Stillbirth is associated with suicidal ideation, depression, anxiety, social phobia, agoraphobia, and other manifestations of post-traumatic stress disorder (PTSD) that can persist even years after the event has taken place.7 It may lead to avoidance of certain social settings and conflicting emotional reactions to sexual relationships. Parents often become hypervigilant when caring for their other children, afraid to become pregnant again, and anxious during subsequent pregnancies.7 Marital relationships are often strained.8

“Many professionals do not realize that parents are in a state of acute traumatic grief,” said Cacciatore. “And I have worked with parents who are still grieving years after the event.”

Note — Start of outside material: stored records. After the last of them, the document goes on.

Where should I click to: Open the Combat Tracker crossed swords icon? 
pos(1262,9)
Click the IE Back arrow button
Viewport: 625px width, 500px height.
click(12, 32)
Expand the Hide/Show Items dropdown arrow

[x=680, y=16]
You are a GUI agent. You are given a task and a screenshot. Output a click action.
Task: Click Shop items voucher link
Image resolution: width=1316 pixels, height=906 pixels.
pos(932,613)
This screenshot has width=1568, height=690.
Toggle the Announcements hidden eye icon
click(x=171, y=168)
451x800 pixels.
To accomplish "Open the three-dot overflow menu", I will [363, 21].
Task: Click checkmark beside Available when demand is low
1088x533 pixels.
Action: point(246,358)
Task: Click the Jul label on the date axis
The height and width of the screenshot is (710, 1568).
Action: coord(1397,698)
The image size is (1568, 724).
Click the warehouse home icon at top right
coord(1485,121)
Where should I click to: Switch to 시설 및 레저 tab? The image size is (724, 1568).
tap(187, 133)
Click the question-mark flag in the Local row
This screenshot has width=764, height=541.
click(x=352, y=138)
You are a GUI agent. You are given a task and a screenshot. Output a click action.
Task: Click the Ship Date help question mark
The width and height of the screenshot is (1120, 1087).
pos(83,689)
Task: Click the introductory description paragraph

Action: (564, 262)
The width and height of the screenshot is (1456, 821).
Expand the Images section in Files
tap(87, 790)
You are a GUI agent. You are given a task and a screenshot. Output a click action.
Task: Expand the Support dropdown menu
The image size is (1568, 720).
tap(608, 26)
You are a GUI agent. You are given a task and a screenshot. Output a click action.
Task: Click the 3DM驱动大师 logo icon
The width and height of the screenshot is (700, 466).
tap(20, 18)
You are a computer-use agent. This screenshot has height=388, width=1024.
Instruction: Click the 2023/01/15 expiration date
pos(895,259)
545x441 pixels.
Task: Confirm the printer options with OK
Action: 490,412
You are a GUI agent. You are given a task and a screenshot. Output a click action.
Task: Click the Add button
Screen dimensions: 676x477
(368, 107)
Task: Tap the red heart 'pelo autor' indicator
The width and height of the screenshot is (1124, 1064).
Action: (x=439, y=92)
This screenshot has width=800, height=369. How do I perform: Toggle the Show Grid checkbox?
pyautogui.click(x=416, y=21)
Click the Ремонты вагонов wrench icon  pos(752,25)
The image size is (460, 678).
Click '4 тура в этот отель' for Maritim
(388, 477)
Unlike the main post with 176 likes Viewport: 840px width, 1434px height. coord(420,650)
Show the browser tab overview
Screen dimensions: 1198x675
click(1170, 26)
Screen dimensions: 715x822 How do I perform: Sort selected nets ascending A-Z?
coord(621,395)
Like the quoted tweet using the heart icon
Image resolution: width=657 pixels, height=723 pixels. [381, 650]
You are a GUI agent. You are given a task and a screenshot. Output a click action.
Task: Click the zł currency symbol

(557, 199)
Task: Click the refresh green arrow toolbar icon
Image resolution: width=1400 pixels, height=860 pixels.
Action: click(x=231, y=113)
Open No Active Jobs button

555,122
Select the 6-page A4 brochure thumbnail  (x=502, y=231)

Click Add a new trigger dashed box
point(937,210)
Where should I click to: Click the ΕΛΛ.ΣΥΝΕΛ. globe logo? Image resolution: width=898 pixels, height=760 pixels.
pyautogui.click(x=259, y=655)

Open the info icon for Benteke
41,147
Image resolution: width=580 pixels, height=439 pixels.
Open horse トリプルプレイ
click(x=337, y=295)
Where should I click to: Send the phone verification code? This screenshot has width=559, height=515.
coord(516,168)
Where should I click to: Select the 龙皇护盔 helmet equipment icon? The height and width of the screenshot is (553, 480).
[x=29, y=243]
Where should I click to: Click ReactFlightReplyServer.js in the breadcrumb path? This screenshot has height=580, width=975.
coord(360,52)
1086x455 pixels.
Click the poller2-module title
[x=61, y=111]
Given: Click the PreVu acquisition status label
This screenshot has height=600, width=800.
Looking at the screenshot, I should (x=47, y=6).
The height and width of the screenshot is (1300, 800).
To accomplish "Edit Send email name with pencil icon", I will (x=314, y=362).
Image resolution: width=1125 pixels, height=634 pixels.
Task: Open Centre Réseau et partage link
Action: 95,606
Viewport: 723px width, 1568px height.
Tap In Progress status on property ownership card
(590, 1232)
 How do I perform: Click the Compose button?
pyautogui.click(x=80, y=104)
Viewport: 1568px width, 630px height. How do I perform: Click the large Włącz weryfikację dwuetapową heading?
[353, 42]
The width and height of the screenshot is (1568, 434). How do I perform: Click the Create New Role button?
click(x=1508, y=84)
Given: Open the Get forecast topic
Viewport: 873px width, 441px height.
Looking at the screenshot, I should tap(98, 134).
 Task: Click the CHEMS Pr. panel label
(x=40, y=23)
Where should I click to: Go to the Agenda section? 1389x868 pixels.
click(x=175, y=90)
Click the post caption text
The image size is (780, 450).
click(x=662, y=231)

Cacciatore encouraged psychiatrists not to “pathologize” the parent’s reaction. “Jumping to medicate sadly happens all too often,” she observed. She described a study she coauthored focusing on 235 bereaved parents following perinatal/neonatal death, 37.4% of whom were being treated with psychotropic medication (antidepressants, and benzodiazepines/sleep aids).9 “Disturbingly,” 32% of prescriptions were written within 48 hours of the death, 43.7 within a week, and 74.7% within a month.

“Look at the entire context before assuming the mother is expressing pathological grief or requires medication,” Cacciatore advised. While some parents might eventually need medication, it is important to recognize that healing does not happen according to a timetable.